I have been reading many e-Books lately. More on that later. Today I focus on one: Thomas Hope Floyd, At Ypres with Best-Dunkley .
Lieutenant Colonel Bertram Best-Dunkley VC (3 August 1890 – 5 August 1917) was an English recipient of the Victoria Cross. I note he was before the war a teacher at Tientsin (Tianjin) Grammar School in China. At the time of his death he was with 2nd/5th Bn XX Lancashire Fusiliers.
I found this from Thomas Floyd’s book quite memorable:
We were joined by more prisoners as we went down. German prisoners have only to be told which way to go and they go. They are quite sociable people too—many of them bright-eyed boys of seventeen and eighteen. They are only too glad to carry our wounded men back; they need no escort. We got on very well indeed with them. I suppose that in a sense we were comrades in distress, or, rather comrades in good fortune, in that we were all leaving the field of horrors behind us! Yet they were the very Boches who, an hour before, had been peppering us with those bullets. One would never have imagined that we had so recently been enemies. One of them asked for water to ‘drinken;’ so I let him have a drink from my water-bottle.
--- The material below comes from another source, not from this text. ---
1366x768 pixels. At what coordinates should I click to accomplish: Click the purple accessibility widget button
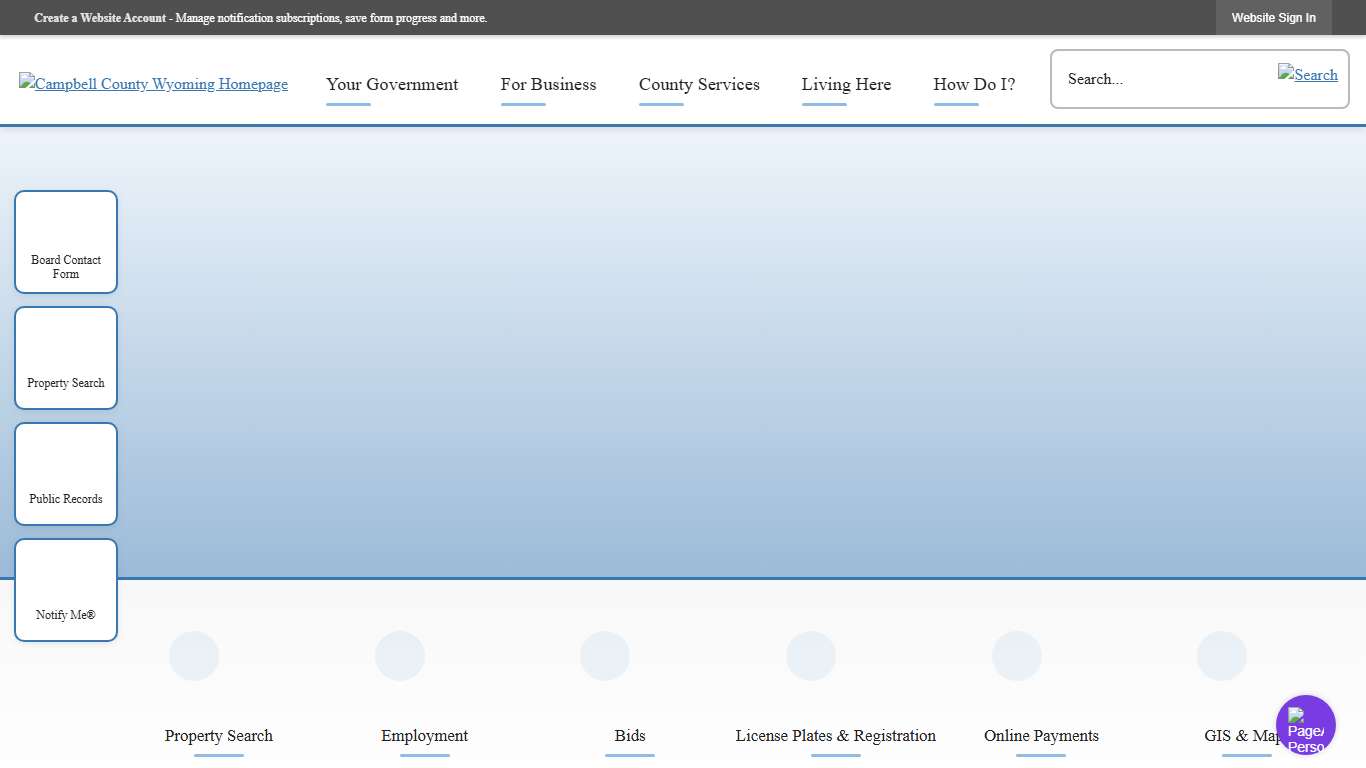click(1305, 725)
About half a dozen of them drank, and they appeared very grateful.
“Germans are not half so vile as they are painted…. They are only doing their bit for their Empire as we are for ours. The pity of it is that destiny should have thrown us into conflict. It is a great pity. How fine it would be if we could let bygones be bygones, shake hands, and lead the world in peace and civilization side by side! If we can fraternize so speedily on the battlefield, why cannot those who are not shooting each other also fraternize? It is a cruel insult to humanity that this thing should go on. War is hell, and the sooner some one arises who has the courage to stop it the better. Somebody will have to take the lead some time. I myself believe in peace after victory—but we are not yet going the right way about achieving victory; and, unless Sir William Robertson speedily changes his plans, we might as well make peace. This killing business is horrible. The present policy of the General Staff is: see which side can do the most killing. A far wiser, and far more humane, policy would be to win it by strategy. I believe in out-man[oe]uvring the enemy and taking as many prisoners as possible; make him evacuate territory or surrender by corps and armies; it can be done if we go the right way about it, but this bloodshed is barbarous.